Starting Parquet file test - write and rewrite
***** Parquet file write/rewrite time 206.019 ms
***** Parquet file write/rewrite time 827.078 ms
***** Parquet file write/rewrite time 766.9240000000001 ms
***** Parquet file write/rewrite time 776.102 ms
***** Parquet file write/rewrite time 782.925 ms
***** Parquet file write/rewrite time 777.0970000000001 ms
***** Parquet file write/rewrite time 777.984 ms
***** Parquet file write/rewrite time 775.982 ms
***** Parquet file write/rewrite time 775.894 ms
***** Parquet file write/rewrite time 781.079 ms
***** Parquet file write/rewrite time 776.978 ms
***** Parquet file write/rewrite time 778.916 ms
***** Parquet file write/rewrite time 775.073 ms
***** Parquet file write/rewrite time 778.062 ms
***** Parquet file write/rewrite time 781.933 ms
***** Parquet file write/rewrite time 803.956 ms
***** Parquet file write/rewrite time 789.002 ms
***** Parquet file write/rewrite time 797.077 ms
***** Parquet file write/rewrite time 790.9920000000001 ms
***** Parquet file write/rewrite time 782.9150000000001 ms
***** Parquet file write/rewrite time 810.095 ms
***** Parquet file write/rewrite time 800.9920000000001 ms
***** Parquet file write/rewrite time 790.0709999999999 ms
***** Parquet file write/rewrite time 792.0070000000001 ms
***** Parquet file write/rewrite time 803.833 ms
***** Parquet file write/rewrite time 795.182 ms
***** Parquet file write/rewrite time 792.062 ms
***** Parquet file write/rewrite time 813.9490000000001 ms
***** Parquet file write/rewrite time 836.115 ms
***** Parquet file write/rewrite time 847.99 ms

** Time to read final parquet file: 121.92500000000001 ms
** The length of the dataframe is: 12296
** Parquet file size: 1020 kb
cevans3098 commented 5 years ago

@ranaroussi for reference here are parts of my test code:

To test Append

    def __update_pystore_option1(self, item_name, data, new_metadata={}):
        ''' Adds new option data to the collection.  If the contract item does not exist the item is created
        and the data is added.  Otherwise the item is appended'''

        if item_name not in self.collection.items:
            self.collection.write(item=item_name, data=data, metadata=new_metadata, reload_items=False)
        else:                                       
            self.collection.append(item=item_name, data=data)
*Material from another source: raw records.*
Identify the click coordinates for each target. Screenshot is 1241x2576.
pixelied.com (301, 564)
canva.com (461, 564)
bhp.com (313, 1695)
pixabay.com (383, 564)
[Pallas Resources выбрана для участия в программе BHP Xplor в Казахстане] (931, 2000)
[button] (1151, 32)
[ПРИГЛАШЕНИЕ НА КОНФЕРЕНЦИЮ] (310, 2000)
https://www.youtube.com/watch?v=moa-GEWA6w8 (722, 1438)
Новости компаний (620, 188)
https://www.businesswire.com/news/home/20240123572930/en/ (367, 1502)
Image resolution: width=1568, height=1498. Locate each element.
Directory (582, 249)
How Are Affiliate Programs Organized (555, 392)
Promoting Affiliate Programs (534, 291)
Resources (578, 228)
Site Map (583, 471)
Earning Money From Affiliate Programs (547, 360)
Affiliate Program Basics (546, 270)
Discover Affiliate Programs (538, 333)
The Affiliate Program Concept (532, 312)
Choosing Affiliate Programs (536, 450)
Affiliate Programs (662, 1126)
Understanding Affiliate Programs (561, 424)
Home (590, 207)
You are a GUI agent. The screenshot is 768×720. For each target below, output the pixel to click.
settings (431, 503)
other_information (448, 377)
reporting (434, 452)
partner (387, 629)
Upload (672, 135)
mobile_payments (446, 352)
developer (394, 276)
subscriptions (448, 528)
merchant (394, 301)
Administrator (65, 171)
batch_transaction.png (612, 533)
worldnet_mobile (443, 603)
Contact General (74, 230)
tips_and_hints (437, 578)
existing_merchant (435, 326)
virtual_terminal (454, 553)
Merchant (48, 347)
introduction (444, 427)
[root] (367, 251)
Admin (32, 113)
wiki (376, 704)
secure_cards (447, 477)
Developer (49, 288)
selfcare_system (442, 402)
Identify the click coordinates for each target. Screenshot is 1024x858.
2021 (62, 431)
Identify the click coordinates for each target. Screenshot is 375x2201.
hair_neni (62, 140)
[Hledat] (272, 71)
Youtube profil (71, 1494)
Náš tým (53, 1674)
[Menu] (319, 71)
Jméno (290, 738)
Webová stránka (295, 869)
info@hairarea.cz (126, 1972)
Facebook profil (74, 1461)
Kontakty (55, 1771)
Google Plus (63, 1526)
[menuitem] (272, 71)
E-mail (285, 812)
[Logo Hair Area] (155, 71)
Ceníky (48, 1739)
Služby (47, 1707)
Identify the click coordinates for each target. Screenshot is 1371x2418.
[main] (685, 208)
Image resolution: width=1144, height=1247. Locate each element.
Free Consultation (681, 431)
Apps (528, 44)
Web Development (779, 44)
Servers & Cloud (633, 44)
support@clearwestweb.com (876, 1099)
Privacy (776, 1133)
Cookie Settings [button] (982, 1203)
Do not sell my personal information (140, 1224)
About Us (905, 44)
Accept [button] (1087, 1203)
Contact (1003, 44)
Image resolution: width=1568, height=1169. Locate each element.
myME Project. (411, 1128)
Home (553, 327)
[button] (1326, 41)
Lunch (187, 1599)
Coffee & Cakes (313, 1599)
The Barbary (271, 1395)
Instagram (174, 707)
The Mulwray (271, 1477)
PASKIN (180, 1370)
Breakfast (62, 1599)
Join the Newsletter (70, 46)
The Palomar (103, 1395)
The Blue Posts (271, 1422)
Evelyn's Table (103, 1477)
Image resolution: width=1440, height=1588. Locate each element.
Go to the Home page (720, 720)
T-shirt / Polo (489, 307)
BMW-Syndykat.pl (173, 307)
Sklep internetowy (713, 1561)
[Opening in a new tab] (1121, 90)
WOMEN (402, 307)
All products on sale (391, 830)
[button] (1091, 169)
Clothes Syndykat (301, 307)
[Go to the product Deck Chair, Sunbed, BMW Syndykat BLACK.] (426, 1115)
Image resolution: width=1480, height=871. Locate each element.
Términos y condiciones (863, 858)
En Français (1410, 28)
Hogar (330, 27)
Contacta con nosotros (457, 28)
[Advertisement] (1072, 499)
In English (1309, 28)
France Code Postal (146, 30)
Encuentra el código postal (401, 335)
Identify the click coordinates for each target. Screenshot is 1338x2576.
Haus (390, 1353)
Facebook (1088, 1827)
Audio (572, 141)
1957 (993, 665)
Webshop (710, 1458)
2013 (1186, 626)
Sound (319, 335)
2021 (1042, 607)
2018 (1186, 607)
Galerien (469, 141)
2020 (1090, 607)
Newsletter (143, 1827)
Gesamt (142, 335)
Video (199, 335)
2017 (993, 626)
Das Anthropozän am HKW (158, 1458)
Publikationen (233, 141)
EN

The code I proposed earlier - Write/rewrite

    def __update_pystore_option2(self, item_name, data, new_metadata={}):
        ''' Adds new option data to the collection.  If the contract item does not exist the item is created
        and the data is added.  Otherwise the item is appended'''

        if item_name not in self.collection.items:
            self.collection.write(item=item_name, data=data, metadata=new_metadata, reload_items=False)
        else:
            item = self.collection.item(item_name)
            olddata = item.data
            newdata = dd.from_pandas(data, npartitions=1)

            new_df = olddata.append(newdata)
            new_df = new_df.repartition(npartitions=1)
            self.collection.write(item=item_name, data=new_df, metadata=new_metadata, reload_items=False, overwrite=True)
ranaroussi commented 5 years ago

Fixed in 0.1.15 (I hope 😄). Please reopen issue if the problem persists.